__Task brief__
Transcribe the rest of the listing below, starting with the line that contains "Image resolution: width=946" and ending with the last line, exactly as written.

__Available records__

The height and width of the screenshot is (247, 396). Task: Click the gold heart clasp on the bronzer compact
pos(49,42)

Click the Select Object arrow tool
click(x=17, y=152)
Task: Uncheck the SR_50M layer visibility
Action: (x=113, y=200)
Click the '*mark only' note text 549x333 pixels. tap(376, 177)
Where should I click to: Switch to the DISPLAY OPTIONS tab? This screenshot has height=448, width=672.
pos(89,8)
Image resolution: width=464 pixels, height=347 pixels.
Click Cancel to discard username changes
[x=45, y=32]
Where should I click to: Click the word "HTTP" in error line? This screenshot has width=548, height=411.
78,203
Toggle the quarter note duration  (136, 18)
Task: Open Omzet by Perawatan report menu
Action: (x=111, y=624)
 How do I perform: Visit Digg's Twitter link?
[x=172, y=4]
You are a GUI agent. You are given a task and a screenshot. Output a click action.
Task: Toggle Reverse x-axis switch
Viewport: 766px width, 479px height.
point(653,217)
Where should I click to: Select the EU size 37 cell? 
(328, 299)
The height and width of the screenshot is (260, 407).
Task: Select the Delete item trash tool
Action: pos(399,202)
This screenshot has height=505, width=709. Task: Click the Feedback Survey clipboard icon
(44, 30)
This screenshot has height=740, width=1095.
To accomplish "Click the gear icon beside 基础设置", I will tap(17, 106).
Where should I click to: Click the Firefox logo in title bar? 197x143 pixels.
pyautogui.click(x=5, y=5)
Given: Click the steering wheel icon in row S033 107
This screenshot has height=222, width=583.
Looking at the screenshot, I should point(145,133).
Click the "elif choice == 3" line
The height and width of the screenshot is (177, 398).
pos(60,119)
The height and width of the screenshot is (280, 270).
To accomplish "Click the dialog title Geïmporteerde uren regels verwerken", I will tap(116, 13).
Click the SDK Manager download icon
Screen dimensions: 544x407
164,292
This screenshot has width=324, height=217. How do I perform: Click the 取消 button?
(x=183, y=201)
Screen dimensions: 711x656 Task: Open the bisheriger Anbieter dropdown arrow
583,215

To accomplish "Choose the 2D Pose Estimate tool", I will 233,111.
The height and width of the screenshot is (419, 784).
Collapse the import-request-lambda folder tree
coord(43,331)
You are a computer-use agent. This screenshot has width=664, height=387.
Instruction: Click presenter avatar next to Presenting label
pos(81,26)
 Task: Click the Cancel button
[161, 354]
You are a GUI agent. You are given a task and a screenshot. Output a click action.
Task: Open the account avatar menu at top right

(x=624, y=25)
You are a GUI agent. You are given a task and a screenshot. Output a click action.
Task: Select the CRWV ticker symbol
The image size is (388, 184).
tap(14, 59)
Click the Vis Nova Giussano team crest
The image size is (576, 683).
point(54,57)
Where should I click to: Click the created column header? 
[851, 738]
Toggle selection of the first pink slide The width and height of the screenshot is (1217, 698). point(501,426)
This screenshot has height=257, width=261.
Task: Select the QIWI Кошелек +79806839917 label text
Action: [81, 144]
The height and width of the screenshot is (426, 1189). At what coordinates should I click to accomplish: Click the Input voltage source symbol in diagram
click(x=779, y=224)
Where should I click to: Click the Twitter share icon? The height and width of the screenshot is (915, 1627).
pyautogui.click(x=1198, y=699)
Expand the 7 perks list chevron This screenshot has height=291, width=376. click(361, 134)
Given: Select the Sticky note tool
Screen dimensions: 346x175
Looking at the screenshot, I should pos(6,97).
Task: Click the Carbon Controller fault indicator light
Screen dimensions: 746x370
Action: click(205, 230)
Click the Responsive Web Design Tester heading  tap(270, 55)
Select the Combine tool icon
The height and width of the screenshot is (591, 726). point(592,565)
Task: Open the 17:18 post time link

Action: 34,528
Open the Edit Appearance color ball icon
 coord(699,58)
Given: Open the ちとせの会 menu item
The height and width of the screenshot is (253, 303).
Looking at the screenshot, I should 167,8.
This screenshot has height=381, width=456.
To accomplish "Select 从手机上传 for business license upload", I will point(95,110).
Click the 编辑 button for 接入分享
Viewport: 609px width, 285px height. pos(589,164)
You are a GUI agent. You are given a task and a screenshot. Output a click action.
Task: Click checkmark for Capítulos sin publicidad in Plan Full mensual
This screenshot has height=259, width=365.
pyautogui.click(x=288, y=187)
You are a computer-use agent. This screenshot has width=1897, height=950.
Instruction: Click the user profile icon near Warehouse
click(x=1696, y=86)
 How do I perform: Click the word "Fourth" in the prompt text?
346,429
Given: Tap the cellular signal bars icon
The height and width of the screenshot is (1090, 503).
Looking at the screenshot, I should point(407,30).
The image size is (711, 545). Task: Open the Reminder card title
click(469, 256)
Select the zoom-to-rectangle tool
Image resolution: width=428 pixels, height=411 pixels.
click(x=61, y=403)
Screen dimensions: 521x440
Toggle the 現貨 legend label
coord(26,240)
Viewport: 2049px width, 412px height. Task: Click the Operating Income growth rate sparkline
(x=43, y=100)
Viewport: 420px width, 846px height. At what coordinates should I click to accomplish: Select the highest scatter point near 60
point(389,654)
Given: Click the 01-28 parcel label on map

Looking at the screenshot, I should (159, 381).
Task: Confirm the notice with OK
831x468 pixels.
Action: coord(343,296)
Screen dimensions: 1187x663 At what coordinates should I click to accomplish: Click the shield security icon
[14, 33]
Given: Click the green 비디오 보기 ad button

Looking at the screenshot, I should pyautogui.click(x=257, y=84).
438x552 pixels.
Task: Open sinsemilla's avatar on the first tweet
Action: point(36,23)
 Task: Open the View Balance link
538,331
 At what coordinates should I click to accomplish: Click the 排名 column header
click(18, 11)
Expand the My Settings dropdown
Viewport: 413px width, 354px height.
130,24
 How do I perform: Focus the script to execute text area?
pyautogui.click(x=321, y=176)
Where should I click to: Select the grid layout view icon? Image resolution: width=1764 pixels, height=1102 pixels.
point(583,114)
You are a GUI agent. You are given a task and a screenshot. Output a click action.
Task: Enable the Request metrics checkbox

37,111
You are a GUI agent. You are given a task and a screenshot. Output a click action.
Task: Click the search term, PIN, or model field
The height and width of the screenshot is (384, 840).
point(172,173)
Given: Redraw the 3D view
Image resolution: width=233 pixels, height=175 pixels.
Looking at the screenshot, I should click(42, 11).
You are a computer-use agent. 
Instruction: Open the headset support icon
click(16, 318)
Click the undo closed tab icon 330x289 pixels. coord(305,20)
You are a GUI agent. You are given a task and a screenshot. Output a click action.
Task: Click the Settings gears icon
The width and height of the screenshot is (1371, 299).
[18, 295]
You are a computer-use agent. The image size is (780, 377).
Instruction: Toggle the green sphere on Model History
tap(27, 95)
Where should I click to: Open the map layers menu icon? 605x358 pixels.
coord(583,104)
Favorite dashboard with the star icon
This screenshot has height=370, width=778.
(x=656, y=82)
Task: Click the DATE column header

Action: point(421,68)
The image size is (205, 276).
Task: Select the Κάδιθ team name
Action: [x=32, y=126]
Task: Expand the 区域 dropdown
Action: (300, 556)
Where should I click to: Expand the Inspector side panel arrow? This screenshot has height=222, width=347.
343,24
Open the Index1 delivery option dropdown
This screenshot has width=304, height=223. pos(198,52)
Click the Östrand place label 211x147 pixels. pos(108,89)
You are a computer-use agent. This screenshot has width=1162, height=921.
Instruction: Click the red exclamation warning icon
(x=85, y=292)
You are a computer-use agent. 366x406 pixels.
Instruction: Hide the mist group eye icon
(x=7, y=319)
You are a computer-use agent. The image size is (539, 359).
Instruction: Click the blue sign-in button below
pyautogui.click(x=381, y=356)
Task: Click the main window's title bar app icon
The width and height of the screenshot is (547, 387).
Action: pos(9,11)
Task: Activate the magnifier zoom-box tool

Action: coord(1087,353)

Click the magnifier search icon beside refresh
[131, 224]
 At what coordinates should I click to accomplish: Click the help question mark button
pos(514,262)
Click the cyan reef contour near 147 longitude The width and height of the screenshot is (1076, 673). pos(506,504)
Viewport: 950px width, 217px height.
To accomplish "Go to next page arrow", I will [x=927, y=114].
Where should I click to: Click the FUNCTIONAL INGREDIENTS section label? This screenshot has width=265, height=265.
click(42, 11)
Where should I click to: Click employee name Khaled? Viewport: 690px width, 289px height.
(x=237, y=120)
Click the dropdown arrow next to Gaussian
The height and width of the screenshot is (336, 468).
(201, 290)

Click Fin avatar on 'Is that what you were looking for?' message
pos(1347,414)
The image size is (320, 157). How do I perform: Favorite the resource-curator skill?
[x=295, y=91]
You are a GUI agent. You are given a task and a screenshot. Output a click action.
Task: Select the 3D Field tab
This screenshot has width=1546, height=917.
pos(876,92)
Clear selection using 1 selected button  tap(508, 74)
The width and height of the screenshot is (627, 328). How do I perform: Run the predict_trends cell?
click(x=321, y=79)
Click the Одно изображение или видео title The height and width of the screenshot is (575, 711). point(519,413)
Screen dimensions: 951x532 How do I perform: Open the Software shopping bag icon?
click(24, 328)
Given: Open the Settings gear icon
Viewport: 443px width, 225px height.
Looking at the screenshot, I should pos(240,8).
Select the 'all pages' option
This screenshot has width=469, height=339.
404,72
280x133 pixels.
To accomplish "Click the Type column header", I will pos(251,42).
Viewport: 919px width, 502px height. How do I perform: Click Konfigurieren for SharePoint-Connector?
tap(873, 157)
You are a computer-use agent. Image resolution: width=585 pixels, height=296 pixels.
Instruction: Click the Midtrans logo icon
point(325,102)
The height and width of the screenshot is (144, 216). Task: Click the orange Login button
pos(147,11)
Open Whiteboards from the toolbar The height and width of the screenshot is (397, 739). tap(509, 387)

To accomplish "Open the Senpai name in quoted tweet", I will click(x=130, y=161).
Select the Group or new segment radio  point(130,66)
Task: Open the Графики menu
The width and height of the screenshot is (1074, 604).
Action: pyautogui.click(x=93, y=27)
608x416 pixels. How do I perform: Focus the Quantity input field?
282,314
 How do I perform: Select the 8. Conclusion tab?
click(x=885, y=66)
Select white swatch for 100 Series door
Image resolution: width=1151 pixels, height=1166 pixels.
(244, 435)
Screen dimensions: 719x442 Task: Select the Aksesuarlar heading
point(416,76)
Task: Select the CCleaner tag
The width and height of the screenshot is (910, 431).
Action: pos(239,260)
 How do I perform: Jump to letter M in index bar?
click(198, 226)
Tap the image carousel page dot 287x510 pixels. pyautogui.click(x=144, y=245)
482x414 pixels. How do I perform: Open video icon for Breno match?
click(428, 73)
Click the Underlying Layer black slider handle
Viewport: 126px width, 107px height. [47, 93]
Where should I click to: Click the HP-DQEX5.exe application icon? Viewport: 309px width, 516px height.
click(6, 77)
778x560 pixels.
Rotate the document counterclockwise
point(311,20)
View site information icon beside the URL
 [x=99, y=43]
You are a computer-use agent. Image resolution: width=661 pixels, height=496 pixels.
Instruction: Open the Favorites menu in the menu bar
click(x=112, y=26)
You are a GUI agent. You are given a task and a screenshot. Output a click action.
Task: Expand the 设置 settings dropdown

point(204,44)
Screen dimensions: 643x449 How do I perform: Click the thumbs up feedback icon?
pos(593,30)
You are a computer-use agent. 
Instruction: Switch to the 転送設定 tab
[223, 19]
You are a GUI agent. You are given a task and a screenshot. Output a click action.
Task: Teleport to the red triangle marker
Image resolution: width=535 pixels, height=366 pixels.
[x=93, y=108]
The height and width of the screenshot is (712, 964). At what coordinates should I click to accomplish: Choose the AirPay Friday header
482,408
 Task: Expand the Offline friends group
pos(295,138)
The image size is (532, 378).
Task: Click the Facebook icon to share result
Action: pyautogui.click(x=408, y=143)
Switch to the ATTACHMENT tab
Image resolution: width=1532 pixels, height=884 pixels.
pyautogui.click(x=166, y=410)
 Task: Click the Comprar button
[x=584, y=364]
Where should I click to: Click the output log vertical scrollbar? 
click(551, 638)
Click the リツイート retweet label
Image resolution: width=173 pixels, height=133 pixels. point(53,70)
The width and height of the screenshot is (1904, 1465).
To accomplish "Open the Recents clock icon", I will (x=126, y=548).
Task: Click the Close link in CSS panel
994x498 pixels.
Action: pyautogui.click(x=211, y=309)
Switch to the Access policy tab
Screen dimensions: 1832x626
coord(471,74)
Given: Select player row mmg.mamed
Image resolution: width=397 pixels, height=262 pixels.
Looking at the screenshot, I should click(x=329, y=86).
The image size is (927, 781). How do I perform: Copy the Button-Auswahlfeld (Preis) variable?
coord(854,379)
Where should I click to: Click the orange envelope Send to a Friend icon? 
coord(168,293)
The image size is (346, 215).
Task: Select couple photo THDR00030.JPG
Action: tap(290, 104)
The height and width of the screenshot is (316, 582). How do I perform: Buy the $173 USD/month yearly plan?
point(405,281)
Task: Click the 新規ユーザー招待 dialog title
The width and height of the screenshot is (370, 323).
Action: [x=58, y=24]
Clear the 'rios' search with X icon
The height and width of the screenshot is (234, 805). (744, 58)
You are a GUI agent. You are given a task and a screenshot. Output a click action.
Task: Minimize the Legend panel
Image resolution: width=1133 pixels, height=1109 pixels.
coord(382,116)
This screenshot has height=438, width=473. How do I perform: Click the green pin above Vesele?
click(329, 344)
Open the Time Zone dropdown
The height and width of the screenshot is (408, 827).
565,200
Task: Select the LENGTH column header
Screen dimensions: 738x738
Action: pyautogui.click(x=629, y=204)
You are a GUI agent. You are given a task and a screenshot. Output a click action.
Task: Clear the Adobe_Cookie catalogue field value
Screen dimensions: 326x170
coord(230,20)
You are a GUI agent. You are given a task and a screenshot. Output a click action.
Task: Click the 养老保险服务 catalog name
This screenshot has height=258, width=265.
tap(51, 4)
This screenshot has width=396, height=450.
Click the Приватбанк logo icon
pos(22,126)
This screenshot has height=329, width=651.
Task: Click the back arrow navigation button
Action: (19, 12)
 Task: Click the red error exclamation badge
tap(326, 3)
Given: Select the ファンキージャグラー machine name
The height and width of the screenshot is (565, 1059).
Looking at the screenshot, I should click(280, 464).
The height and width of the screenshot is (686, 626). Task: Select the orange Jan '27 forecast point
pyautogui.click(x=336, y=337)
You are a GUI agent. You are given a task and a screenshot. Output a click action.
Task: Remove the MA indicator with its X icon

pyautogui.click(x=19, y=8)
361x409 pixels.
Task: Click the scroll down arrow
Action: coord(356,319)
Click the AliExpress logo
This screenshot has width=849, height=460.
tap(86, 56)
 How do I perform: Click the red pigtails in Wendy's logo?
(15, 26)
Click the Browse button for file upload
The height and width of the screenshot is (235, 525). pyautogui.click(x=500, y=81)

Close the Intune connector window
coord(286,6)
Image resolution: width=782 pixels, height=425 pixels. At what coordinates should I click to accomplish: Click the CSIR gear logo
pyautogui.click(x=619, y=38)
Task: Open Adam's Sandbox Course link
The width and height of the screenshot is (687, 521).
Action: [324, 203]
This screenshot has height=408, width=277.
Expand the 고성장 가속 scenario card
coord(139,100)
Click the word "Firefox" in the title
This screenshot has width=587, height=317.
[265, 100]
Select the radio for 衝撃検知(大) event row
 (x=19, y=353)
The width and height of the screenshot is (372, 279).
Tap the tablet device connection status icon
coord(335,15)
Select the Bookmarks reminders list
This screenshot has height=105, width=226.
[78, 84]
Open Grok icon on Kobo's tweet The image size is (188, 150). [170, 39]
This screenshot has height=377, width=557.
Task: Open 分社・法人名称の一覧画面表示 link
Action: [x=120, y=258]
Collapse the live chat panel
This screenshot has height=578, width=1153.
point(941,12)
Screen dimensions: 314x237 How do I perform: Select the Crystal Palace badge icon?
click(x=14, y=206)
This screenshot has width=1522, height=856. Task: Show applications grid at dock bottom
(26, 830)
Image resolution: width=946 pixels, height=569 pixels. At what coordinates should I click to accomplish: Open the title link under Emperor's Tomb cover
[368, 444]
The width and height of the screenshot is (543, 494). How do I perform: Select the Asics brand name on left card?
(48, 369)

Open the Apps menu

__Response area__
Image resolution: width=946 pixels, height=569 pixels. At what coordinates should I click to accomplish: Open the title link under Emperor's Tomb cover
[368, 444]
The width and height of the screenshot is (543, 494). How do I perform: Select the Asics brand name on left card?
(48, 369)

Open the Apps menu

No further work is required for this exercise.